L’inverno meteorologico è iniziato, ma sulla Francia il calendario sembra essersi fermato alla primavera. I primi giorni di dicembre stanno infatti mostrando un volto climatico del tutto anomalo, con temperature massime che in alcuni settori del Paese hanno raggiunto e in alcuni casi superato i +20–22°C, valori che superano di oltre 10 gradi le medie stagionali. Un’anomalia termica così marcata non è un semplice episodio isolato, ma il chiaro riflesso di una struttura atmosferica stabile, dominata da una vasta massa d’aria subtropicale che continua a imporsi sull’Europa occidentale.
Nelle ultime 24 ore il caldo fuori stagione ha interessato in modo particolare il Sud-Ovest tra Aquitania e Roussillon, dove diverse stazioni meteorologiche hanno registrato massime tipicamente primaverili. In un periodo dell’anno in cui normalmente i termometri si fermano tra gli 8 e i 12°C, ritrovarsi sopra i 20°C rappresenta un segnale climatico tutt’altro che trascurabile. Anche il Nord del Paese, pur senza picchi così elevati, sta vivendo valori decisamente sopra media, complice la presenza di estesi strati nuvolosi che limitano il raffreddamento notturno e mantengono le temperature su livelli insolitamente miti.

Il quadro che emerge è quello di una Francia termicamente sbilanciata, dove il Sud sperimenta condizioni quasi primaverili, mentre il resto del territorio resta avvolto in una mitezza persistente, favorita da un campo di alta pressione poco disturbato. Le proiezioni per i prossimi giorni non fanno intravedere cambiamenti sostanziali: le temperature continueranno a mantenersi su valori compresi tra 13 e 20°C su molte regioni, con scarti positivi che localmente potranno ancora superare i 7–8°C rispetto ai valori climatologici di inizio dicembre.
Anche dal punto di vista delle piogge, l’evoluzione appare piuttosto “bloccata”. Le perturbazioni atlantiche continueranno a scorrere a latitudini più settentrionali, interessando in modo più diretto solo le aree affacciate sulla Bretagna, mentre sul resto del Paese prevarranno condizioni asciutte o con precipitazioni molto sporadiche. Questo significa prosecuzione del deficit pluviometrico, soprattutto su ampie porzioni del Centro-Sud, proprio in una fase dell’anno che dovrebbe invece contribuire alla ricarica delle riserve idriche.

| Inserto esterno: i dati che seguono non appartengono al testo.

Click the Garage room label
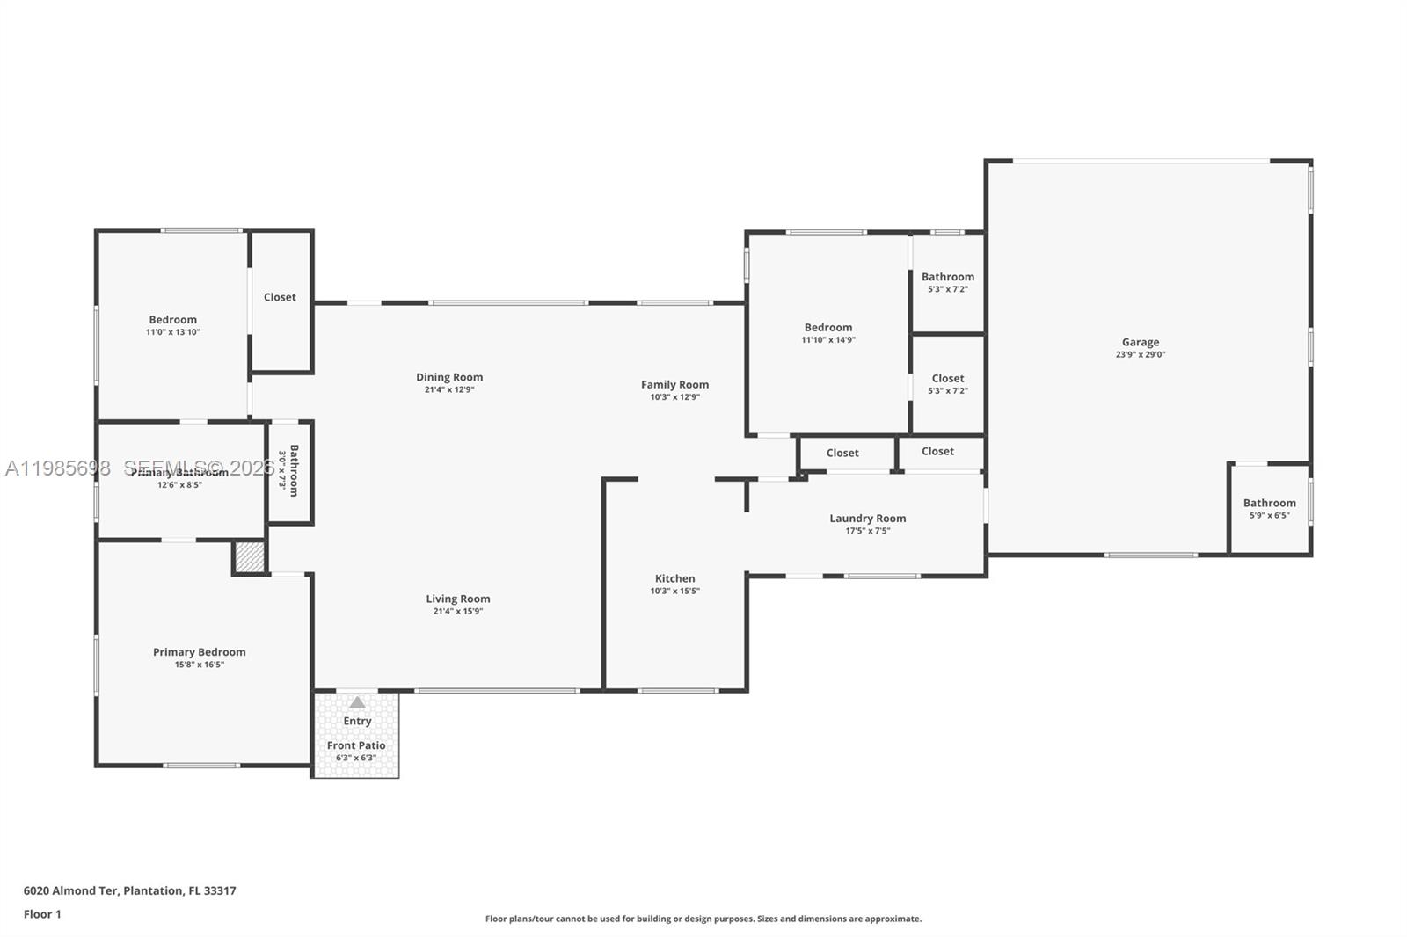pyautogui.click(x=1141, y=342)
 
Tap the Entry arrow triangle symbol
pyautogui.click(x=357, y=702)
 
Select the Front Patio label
pyautogui.click(x=356, y=745)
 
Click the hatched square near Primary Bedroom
pyautogui.click(x=250, y=558)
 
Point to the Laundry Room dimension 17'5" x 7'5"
pyautogui.click(x=868, y=531)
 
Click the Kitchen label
pyautogui.click(x=675, y=578)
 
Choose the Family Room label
pyautogui.click(x=674, y=384)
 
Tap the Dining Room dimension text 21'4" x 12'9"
pyautogui.click(x=449, y=389)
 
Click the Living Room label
pyautogui.click(x=458, y=599)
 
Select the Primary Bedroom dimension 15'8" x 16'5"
pyautogui.click(x=200, y=665)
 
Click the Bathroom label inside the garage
pyautogui.click(x=1269, y=503)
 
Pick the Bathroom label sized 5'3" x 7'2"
pyautogui.click(x=948, y=276)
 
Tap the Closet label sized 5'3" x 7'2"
pyautogui.click(x=948, y=378)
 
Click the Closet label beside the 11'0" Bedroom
pyautogui.click(x=280, y=297)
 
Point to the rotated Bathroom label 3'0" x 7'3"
pyautogui.click(x=294, y=470)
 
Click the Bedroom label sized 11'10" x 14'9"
pyautogui.click(x=827, y=327)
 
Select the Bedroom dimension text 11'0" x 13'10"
pyautogui.click(x=173, y=332)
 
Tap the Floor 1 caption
pyautogui.click(x=42, y=914)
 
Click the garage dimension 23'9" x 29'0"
pyautogui.click(x=1141, y=355)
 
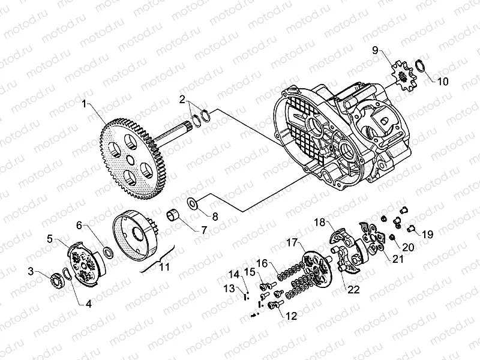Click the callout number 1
pos(85,103)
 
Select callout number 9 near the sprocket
pos(375,50)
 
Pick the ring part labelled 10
pos(419,66)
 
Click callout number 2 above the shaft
pos(182,98)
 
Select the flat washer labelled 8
pos(193,203)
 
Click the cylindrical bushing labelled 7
pos(174,214)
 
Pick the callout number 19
pos(427,233)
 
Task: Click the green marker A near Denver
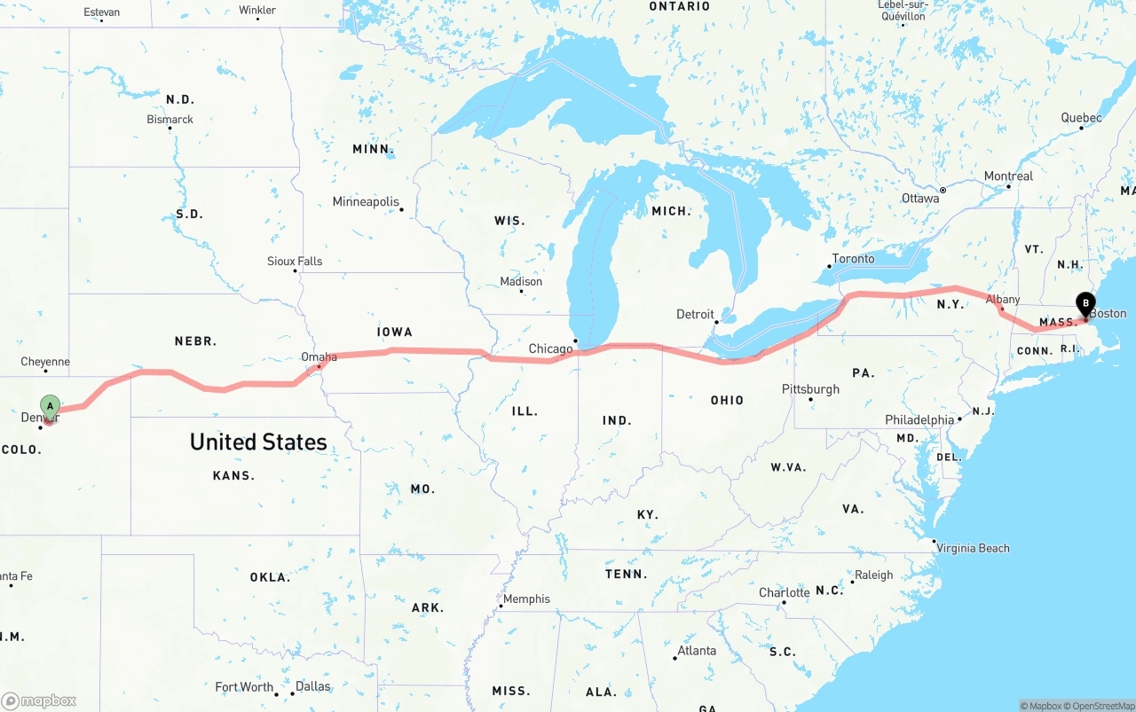point(51,406)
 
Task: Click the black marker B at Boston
point(1085,304)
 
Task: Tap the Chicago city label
point(550,348)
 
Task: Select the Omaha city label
point(319,357)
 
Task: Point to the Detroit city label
point(695,314)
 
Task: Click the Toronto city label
point(853,259)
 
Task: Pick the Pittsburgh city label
point(810,389)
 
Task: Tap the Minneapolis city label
point(366,202)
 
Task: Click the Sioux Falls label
point(295,262)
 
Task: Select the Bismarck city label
point(170,120)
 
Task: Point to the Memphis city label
point(526,599)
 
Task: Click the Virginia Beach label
point(973,548)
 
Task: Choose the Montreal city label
point(1008,176)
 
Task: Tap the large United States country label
point(258,442)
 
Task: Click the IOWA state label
point(395,332)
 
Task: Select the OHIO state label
point(727,400)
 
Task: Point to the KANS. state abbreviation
point(233,476)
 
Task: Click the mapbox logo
point(39,700)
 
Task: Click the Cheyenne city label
point(45,362)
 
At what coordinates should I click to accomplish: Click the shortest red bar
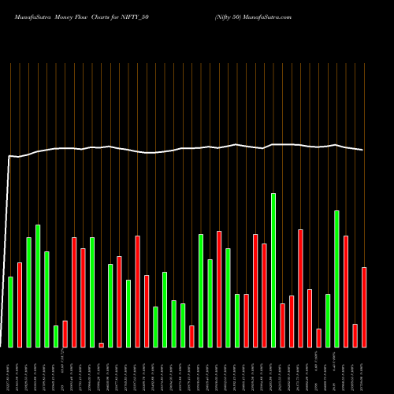(101, 344)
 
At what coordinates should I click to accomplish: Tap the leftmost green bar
(10, 311)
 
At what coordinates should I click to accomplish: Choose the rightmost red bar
(364, 307)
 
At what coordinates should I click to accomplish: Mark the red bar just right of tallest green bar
(282, 325)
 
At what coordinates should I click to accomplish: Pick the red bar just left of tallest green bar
(264, 295)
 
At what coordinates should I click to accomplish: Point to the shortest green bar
(56, 336)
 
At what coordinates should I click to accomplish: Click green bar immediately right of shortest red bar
(110, 305)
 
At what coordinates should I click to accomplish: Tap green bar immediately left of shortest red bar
(92, 292)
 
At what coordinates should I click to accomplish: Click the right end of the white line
(363, 150)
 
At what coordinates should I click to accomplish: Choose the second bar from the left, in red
(20, 304)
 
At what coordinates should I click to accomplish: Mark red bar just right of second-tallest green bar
(346, 291)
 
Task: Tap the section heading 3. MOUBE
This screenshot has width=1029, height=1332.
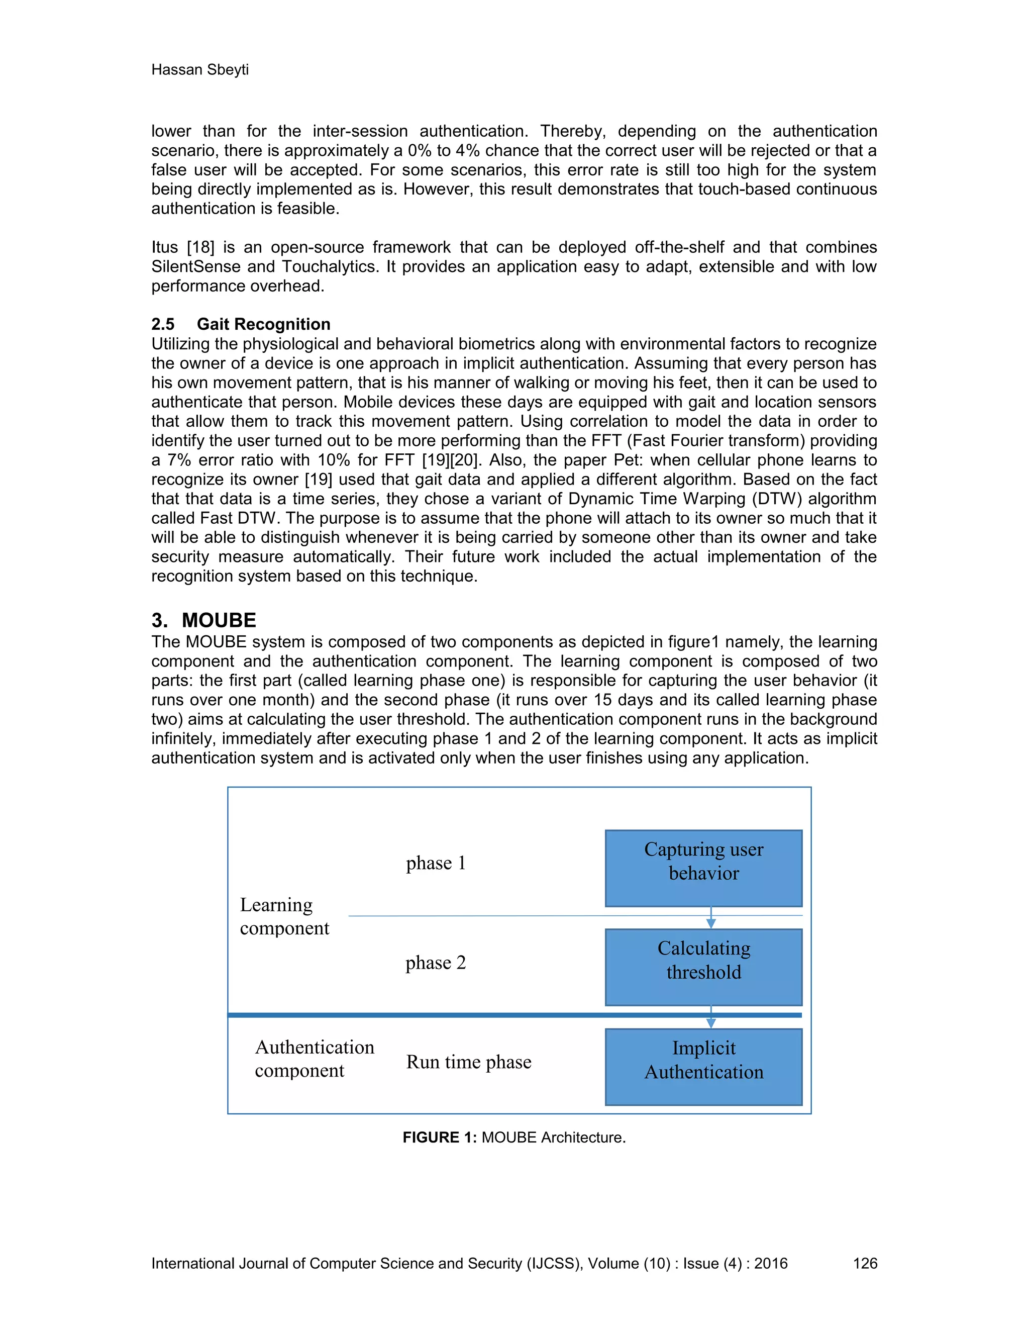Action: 203,620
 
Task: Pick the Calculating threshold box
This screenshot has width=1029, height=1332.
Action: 703,967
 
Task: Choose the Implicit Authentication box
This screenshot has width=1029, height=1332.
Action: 703,1066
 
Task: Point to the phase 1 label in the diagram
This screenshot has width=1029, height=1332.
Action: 436,863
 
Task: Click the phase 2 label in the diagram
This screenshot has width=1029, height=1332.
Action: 435,963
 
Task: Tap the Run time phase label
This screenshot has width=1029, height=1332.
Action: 469,1062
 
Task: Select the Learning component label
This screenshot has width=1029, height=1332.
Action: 284,916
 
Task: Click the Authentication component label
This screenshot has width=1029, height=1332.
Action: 314,1058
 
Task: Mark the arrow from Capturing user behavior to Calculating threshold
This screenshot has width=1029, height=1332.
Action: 711,918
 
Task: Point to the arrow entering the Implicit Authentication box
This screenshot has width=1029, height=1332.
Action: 711,1018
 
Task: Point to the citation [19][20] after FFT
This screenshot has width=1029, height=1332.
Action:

Questo avvio di inverno meteorologico si sta dunque rivelando profondamente atipico, con un equilibrio atmosferico che favorisce stabilità, mitezza e scarse precipitazioni. Un assetto che, se dovesse prolungarsi ancora a lungo, potrebbe avere ripercussioni non solo sul settore climatico, ma anche su quello agricolo, energetico e perfino turistico, soprattutto nelle aree montane dove la neve continua a rimanere assente o confinata alle quote più elevate.
In sintesi, la Francia sta vivendo un dicembre eccezionalmente mite, con temperature fuori scala e un andamento meteo più vicino alla primavera che all’inverno. Un’anomalia che, ancora una volta, conferma quanto il clima europeo stia mostrando segnali sempre più evidenti di instabilità strutturale e di marcata variabilità stagionale.